The underlying hedge fund strategy is a European equity long/short strategy based on a fundamental bottom-up method. Riccardo Cavo, head of European long/short strategies, and Andrea Buda, fund manager, are responsible for the underlying strategy at PAI.
Alberto La Rocca, CEO of Dublin, Ireland-based PAI, said although there are a few similar products on the market, some are offered by long-only houses while others have a quantitative style, which has particular limitations.
“We believe a fundamental approach, reliant on the skill of the manager to deliver the target returns within a risk controlled framework, is much more appropriate for this structure,” he said.

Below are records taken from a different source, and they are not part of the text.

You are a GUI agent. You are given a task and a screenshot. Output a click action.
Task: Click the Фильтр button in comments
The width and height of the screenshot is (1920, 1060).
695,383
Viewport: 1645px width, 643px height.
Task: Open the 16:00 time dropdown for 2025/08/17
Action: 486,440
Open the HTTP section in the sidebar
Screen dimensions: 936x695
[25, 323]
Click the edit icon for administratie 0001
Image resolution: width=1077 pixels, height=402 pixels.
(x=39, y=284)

La Rocca added that the firm is already seeing a lot of interest in this fund with assets having already reached €200 million (US$313 million).
The Pioneer Absolute Return Equity fund is currently available for distribution in Italy and Spain.
Separately, Pioneer has appointed Lucio Vignati senior equities trader of the European long/short team. In this newly created role, Vignati will help manage the asset growth of the business.
Vignati joins from Lehman Brothers where he was director of European equity sales trading.
Pioneer is the alternative investment management arm of Pioneer Investments and currently manages some $9.9 billion in single strategy, multi-strategy and multi-manager hedge funds.
Jul 8 2014 | 10:48am ET
The surge in derivatives regulation is among the most complex challenges facing the financial services industry today. Northern Trust’s Joshua Satten recently spoke with FINalternatives to share insights into the challenges presented by new regulation and explore how the industry is responding. Read more…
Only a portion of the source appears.